At the ADTEP, students are trained in motivational interviewing. This method puts patients’ care and treatment into their own hands, instead of the traditional method of telling patients what to do. Cultural awareness is well understood by DHATs, which is paramount as many tribal patients have experienced generational trauma that may hinder the provision of dental treatment. 

The curriculum at the ADTEP is composed of evidence-based research and training to enable students to learn minimally invasive practices. This includes looking at patients’ history of caries and assessing their motivation to practice good oral hygiene and/or change their at-home behavior. This training has been especially beneficial during the COVID-19 pandemic, as many minimally invasive techniques limit aerosols. 

Advancing Minimally Invasive Techniques

During this past year, NARA has been using silver diamine fluoride (SDF) to arrest interproximal incipient caries on permanent and primary teeth. Recently, we have begun selectively applying SDF and sealing over incipient caries when indicated. These techniques are backed by years of research, save valuable clinic time, and provide patients with a pleasant experience.3 Providing minimally invasive treatments demonstrates that every visit to the dental clinic does not result in a painful experience. This helps me gain the trust of my patients, a key facet of providing successful care oral healthcare to native populations. 
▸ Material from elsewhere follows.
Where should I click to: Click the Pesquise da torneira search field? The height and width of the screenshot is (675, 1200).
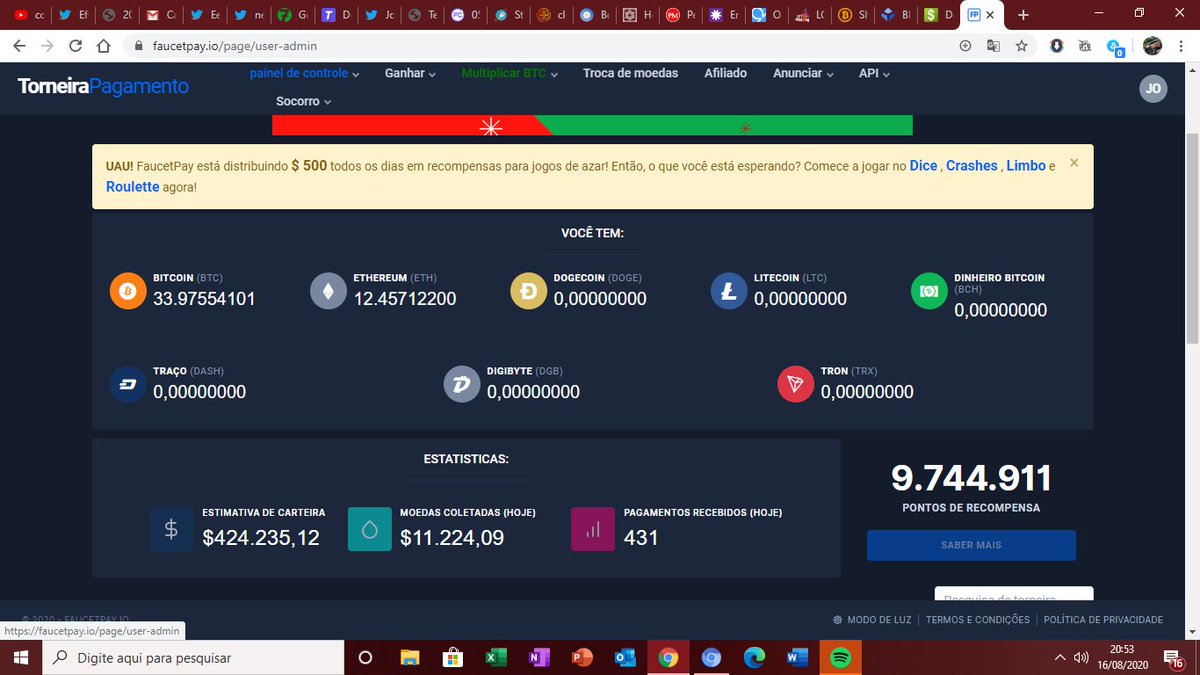(1012, 597)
Growing Dental Therapy Through Organization

As dental therapy grows across the US, so does our organization—the American Dental Therapy Association (ADTA). Its mission is “to support member dental therapists in an effort to provide the highest quality dental care for patients and communities, to promote the profession and status of its members and increase public awareness, to be an official channel of communication on behalf of the members, and to recommend representatives for boards and committees.”4 

Our organization has a real need for reliable, reputable support from strong community leaders across the country. Acknowledgement and acceptance of dental therapy without boundaries will come hand in hand with support for our organization as a whole. The ADTA will expand greatly by joining larger dental conferences to share knowledge of our organization. We are in the process of looking for a fiscal sponsor as well, to help guide our growing association.

Moving Forward

As a DHAT working on nontribal land, I want to demonstrate the benefits of dental therapy and engender the trust of the entire community. I was recently accepted as a member of the Dental Therapy Rules Oversight Committee, enabling me to be part of history in the making. I am looking forward to witnessing dental therapy grow in our country, and I feel very fortunate and humbled to see it happen. 
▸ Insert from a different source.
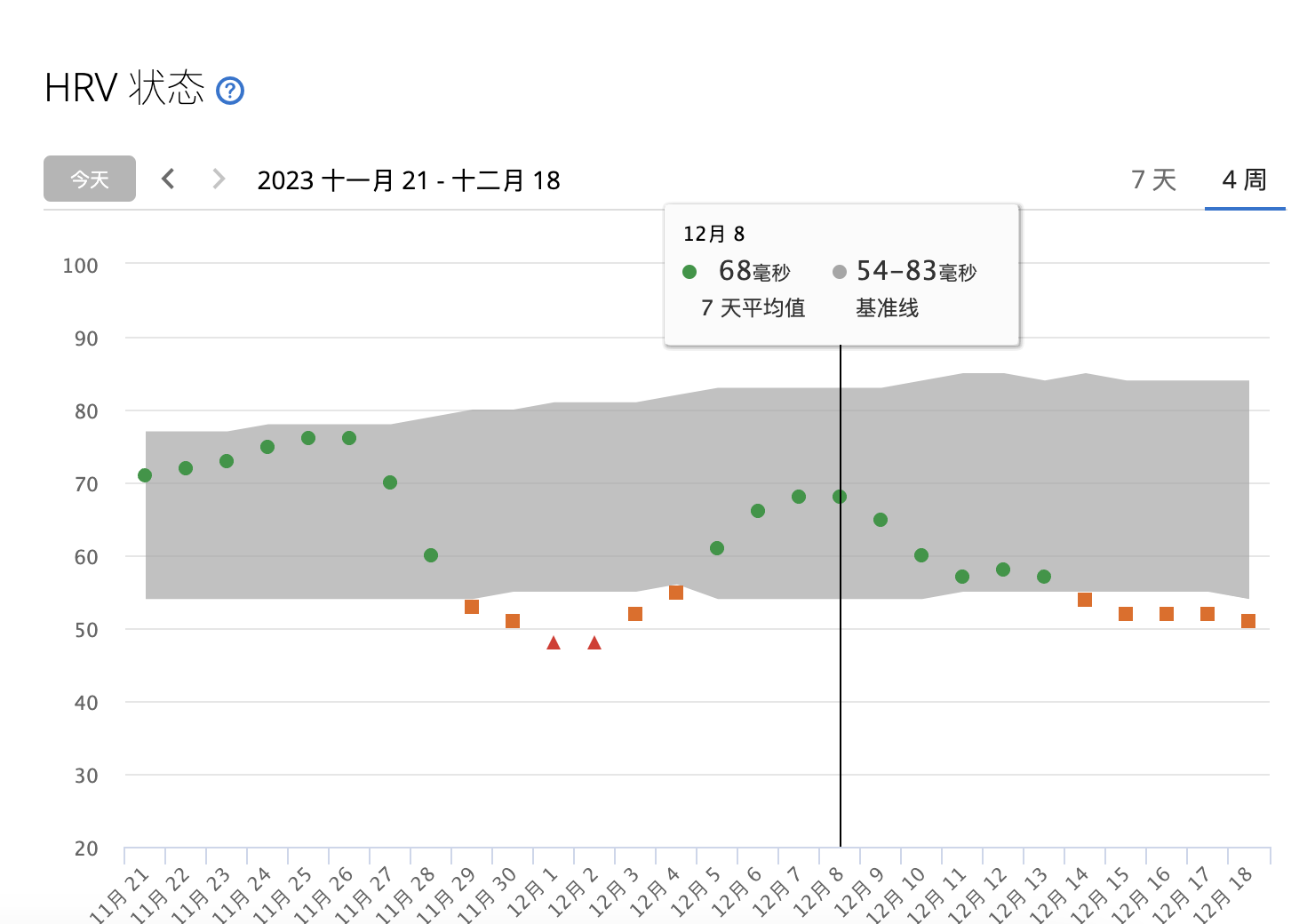
Task: Click the green dot for 11月 28
Action: 431,555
  1. Nash DA, Friedman JW, Kardos TB, et al. Dental therapists: a global perspective. Int Dent J. 2008;58:61–70.  
  2. Ballweg R, Fiset L. The Alaska model of dental therapy. Perspectives on the Midlevel Practitioner. 2019;6(11):22—24.
  3. Yasmi C, Niederman R. Evidence-based dentistry update on silver diamine fluoride. Dent Clin North Am. 2019; 631:45–68.
  4. American Dental Therapy Association. A Few Words About Us. Available at: Accessed October 25, 2021. 

From Dimensions of Dental Hygiene. December 2021;19(12)10-11.